Its been one year and six months since T1 Diabetes attacked my body. Its been a fast year and a half for sure. In that time has been some tough days, good days, a lot of tough days, easy days, and some Great days.
Most recently I have shifted my life's focus from T1 Diabetes being what consumed me to pouring the best of me into my family, my children, gardening, church, homeschooling, homeschooling groups, meeting new friends, and my home. I can't say that I am totally over coping dealing sometimes, but its a daily thing verses an issue I center my future around. T1 Diabetes is another thing to manage along with all the other daily responsibilities, a daily frustration which affects so much. But the point I am at, is nuff talkin' about managing it better, just DO it. I am not a child newly diagnosed who depends on an adult to do it because they cannot. I am an adult, and adults do what they have to do to take care of their responsibilities. Plus I don't have to allow my emotions to control my day, I stand on God's promises and I am encouraged another second, minute, hour, day all while staying in Faith. Who isn't a daily work in progress? I just want what God wants, his will to be done because he knows best, and through his will I will have all the desires of my heart, because My way no workie. Does this mean I am perfect or have it all figured out, No. I have had well over a year to be "mental" about it after all I am a imperfect person. I just know based on God's current work in my life, I just have to live and be the best me giving my all today. Just today. It makes dealing and fighting the disease easier.
As far as how I am managing the Diabetes better, well like I said its a day at a time deal. For real. I do better some days than others. I have the knowledge on what to do, it's just applying it, day by day! Checking sugar before I eat, counting carbs, using the sliding scale better, being disciplined, consistent, exercising, and reminding myself to daily depend on the Lord when I DON'T feel like doing any of it. Change doesn't happen overnight, as our Pastor says, "inch by inch its a cinch." I am taking steps, as small as they are, I am doing better dealing with the Diabetes. My A1c (report card on how well the Diabetes is being managed) went from a 9.3 to 8.7, which is better. Ideally it needs to be around a 6, and I will get there.
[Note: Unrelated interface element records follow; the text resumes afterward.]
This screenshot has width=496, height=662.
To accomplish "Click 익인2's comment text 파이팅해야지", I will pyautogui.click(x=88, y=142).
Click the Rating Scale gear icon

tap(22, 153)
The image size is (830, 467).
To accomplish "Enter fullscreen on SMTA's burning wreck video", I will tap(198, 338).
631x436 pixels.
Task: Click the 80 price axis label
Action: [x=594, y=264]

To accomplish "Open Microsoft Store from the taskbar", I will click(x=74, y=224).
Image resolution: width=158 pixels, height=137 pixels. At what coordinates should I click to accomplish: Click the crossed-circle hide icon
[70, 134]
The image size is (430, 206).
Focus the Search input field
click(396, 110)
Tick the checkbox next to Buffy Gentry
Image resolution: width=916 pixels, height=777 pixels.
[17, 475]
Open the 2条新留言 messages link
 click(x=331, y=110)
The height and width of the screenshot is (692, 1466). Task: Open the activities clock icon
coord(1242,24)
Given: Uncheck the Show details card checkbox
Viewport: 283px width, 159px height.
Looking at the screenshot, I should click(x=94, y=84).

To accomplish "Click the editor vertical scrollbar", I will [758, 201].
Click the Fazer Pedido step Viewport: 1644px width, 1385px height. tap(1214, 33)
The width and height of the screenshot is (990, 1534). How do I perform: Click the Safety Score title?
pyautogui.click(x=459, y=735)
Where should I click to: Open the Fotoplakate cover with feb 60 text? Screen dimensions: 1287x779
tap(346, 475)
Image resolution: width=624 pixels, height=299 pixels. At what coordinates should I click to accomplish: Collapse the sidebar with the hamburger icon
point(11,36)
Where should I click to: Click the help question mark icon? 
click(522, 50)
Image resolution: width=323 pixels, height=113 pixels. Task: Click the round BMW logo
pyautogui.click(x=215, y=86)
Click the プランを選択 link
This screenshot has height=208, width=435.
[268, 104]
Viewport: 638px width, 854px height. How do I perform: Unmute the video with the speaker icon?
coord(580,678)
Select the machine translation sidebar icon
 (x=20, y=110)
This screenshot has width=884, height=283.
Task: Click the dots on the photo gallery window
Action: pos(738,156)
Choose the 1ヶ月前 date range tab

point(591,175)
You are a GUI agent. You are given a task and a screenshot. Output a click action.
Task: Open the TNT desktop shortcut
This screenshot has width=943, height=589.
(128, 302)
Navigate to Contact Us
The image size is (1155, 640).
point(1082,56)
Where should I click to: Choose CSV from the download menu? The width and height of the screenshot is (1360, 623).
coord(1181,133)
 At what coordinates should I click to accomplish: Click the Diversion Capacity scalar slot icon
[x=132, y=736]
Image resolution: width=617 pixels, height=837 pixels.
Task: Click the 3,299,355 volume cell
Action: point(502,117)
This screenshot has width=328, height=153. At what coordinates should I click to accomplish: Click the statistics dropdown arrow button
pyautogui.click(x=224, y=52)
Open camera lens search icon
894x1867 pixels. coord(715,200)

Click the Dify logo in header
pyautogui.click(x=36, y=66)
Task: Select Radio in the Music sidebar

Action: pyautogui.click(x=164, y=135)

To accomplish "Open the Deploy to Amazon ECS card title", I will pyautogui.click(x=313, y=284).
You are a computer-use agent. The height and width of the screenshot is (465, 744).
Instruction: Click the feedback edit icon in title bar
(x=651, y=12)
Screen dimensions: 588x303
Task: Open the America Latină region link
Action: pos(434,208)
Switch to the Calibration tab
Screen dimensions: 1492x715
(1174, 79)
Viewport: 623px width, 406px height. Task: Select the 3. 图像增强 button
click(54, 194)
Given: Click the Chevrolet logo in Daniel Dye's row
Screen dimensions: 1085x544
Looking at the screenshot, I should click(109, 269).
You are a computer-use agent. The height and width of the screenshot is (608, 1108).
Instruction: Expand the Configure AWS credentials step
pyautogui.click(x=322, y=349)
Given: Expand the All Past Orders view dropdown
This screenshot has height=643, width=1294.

Matthew 6:34 (The Message) 34"Give your entire attention to what God is doing right now, and don't get worked up about what may or may not happen tomorrow. God will help you deal with whatever hard things come up when the time comes. "
Praise the Lord, for my Hope is in him! That verse has strength, encouragement, and a promise from God himself. I just keep walking and look up when I grow weary because each day has enough things to do then to think about what hasn't even happened yet! I draw support from reading other blogs from people who are dealing also, and I gain insight, encouragement from them as well. All together, I am changing my thinking about T1 Diabetes, I still hate it with a passion, but I am not going to focus on the negatives. With God all things are possible, so I just trust in Him, and still claim healing over my body.. I'm staying in faith about it.
Sharing one victory at a time, one blog at a time, one day at a time, Praising Jesus the whole way.